• [What you will do]: Report every line of the entries that contains the word "label".

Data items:
= = = =

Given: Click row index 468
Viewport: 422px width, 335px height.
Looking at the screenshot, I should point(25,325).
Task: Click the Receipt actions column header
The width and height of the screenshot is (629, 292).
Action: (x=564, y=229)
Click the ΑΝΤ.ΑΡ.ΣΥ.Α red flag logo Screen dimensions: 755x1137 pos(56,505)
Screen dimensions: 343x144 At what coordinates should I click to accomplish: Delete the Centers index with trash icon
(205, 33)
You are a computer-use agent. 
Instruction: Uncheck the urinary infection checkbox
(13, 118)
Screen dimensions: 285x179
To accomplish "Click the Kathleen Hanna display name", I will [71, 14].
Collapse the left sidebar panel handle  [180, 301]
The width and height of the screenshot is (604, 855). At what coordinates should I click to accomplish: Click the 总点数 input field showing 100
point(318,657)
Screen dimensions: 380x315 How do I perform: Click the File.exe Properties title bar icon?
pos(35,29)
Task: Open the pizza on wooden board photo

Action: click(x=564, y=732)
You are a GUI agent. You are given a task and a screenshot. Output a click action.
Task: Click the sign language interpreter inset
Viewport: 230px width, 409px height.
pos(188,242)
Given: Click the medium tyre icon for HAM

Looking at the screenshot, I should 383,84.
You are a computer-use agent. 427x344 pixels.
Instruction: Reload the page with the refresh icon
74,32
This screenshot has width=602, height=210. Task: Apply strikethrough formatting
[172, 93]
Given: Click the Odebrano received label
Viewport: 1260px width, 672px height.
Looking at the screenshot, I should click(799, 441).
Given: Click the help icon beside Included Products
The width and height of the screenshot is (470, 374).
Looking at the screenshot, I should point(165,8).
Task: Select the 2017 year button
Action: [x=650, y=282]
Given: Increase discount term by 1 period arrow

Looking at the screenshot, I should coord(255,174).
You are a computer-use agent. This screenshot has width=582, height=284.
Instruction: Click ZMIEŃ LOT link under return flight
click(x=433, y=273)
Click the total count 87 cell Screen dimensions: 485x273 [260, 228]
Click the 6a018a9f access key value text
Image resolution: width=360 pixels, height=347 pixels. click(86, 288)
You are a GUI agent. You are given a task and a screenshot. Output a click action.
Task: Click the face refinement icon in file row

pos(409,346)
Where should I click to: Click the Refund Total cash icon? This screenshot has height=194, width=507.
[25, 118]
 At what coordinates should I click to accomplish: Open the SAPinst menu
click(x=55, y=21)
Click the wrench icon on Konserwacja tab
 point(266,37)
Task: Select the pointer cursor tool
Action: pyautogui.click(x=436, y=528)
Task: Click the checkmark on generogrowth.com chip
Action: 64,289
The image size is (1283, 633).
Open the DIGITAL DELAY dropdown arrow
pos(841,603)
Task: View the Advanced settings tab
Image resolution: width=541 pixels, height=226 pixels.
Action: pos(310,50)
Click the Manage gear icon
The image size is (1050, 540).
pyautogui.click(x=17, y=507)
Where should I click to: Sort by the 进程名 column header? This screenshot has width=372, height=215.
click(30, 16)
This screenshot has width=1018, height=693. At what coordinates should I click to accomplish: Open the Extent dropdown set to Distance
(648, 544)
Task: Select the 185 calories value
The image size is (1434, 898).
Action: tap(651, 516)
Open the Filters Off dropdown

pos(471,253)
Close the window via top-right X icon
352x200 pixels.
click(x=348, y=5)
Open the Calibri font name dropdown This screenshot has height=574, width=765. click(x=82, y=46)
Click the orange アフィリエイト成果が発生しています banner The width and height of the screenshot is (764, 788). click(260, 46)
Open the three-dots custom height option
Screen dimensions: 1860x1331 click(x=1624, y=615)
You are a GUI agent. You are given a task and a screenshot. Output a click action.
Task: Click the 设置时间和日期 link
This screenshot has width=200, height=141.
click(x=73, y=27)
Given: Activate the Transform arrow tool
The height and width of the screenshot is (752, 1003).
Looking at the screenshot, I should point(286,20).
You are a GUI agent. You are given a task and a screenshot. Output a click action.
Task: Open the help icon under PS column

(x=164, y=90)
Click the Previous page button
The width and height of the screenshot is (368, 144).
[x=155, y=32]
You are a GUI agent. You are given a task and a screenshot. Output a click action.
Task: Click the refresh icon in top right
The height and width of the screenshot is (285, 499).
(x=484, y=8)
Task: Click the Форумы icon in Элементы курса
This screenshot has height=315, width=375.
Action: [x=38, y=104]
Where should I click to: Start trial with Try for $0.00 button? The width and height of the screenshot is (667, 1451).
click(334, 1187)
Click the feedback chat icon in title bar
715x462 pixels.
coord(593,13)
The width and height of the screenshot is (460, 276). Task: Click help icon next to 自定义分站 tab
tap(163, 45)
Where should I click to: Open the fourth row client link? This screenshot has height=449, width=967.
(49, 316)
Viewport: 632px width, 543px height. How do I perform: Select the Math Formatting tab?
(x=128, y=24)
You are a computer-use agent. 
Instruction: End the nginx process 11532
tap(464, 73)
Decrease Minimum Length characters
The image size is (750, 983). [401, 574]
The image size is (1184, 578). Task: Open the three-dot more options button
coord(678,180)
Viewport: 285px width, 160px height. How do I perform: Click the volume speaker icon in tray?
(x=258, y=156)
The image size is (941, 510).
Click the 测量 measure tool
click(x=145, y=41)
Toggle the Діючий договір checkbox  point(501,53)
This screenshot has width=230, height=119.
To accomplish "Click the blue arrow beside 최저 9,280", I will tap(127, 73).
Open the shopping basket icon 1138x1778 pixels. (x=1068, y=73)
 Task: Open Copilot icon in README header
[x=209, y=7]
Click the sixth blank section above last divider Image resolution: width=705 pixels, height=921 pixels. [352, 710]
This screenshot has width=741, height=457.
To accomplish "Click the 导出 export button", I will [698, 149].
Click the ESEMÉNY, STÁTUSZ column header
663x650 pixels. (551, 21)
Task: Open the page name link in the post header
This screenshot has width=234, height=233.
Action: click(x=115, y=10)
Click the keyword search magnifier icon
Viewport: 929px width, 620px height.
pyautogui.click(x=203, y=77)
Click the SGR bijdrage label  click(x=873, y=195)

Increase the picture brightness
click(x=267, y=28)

= = = =

• [Finished exercise]:
Given: Click the Odebrano received label
Click the SGR bijdrage label  click(x=873, y=195)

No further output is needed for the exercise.